Le Tonneau magique

Bernard Malamud, «Le tonneau magique», traduit de l’américain par Josée Kamoun, Rivages

Treize nouvelles, chacune consacrée à des gens ordinaires, artisans fraichement immigrés ou installés de plus longue date.
La plupart de ces portraits publiés en 1959 sondent l'âme humaine et pas toujours sa meilleure part.

Le métro le conduisit jusqu'à la 116e rue, et de là, il s'aventura dans un monde obscur et sans repères. Il était vaste, ce monde, et ses lampes n'éclairaient rien du tout. Partout des ombres, souvent mouvantes. Manischevitz claudiquait en s'appuyant sur sa canne, ne sachant où chercher dans ces immeubles de rapport noircis, scrutant en vain à l’intérieur des boutiques à travers la vitrine. Il y voyait des gens, et ces gens étaient tous noirs - il n'en revenait pas.

L'ange Levine – p. 64-65

Certes les conditions de vie dans les immeubles minables de New York sont difficiles et le frottement des cultures implique plus la concurrence que l'entraide. On cherche à se tirer de cet environnement sordide.

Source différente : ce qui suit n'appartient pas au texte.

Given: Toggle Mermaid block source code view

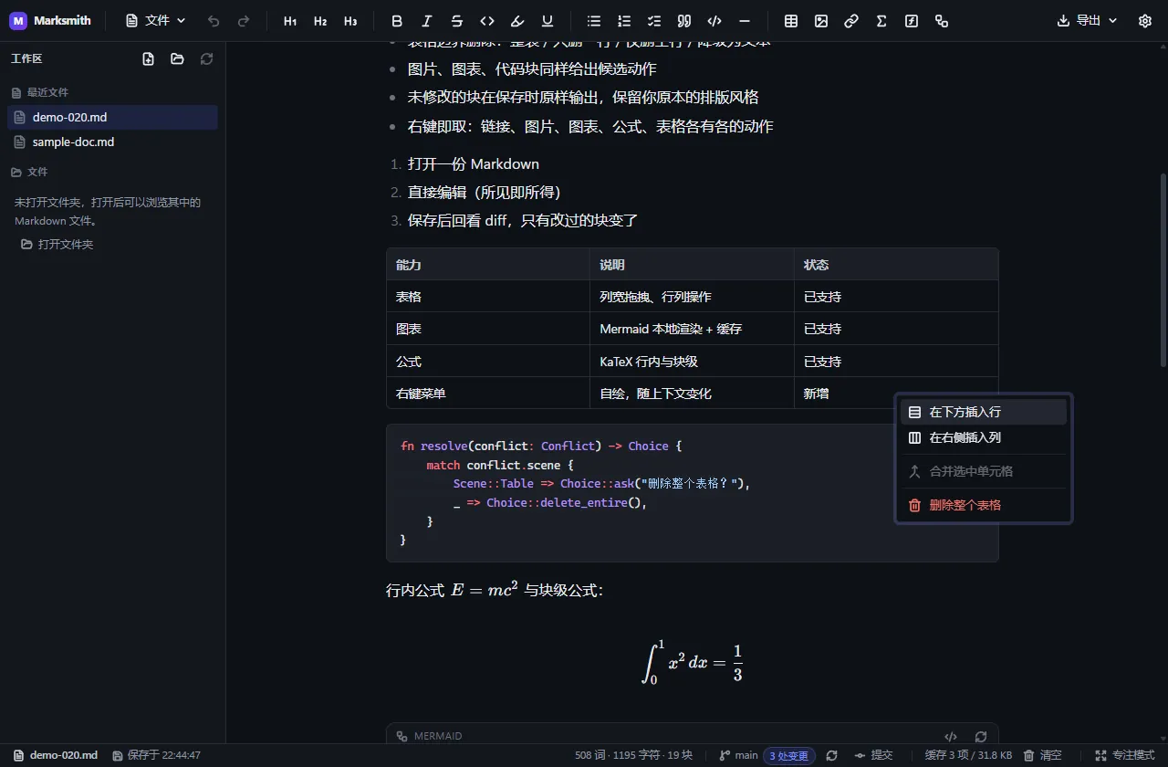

Décidément, Sobel était bizarre: lire autant, lui qui n'avait pas fait d'études ! Du reste il lui avait un jour posé la question : Sobel, pourquoi tu lis comme ça ? Et l'ouvrier avait été incapable de lui répondre. Tu as étudié à la faculté, dans le temps ? L'autre avait fait non de la tête. Il lisait pour savoir, disait-il. Mais pour savoir quoi, avait repris le cordonnier, et puis savoir, pourquoi ? L'ouvrier ne lui avait jamais répondu, ce qui prouvait bien qu'il lisait autant parce qu'il était bizarre.

Les sept premières années – p. 19


Le regard porté sur l'autre est interrogateur, même lorsqu'il appartient de fait au même milieu, par exemple, professionnel. Et celui qu'on a sur soi est désabusé. En quoi son appartenance, notamment sa judéité, nous apporte-t-elle une plus-value? Le carcan des croyances ou des traditions que certains s'imposent est davantage un poids qu'une libération.
Pickle Guy NYC

The Pickle Guys, pickles kasher dans Lower East Side

Dans son récit La dame du lac, qui a pour cadre les îles Borromées, Malamud, invite à aller au-delà des apparences. Le premier regard est rarement pertinent, la vérité se découvre petit à petit dans l'écoute réciproque et non dans la projection de ses envies.
Bien qu'écrites à une époque où la perspective d'améliorer ses conditions d'existence était réaliste, les nouvelles du Tonneau magique ont une tonalité pessimiste voire cynique.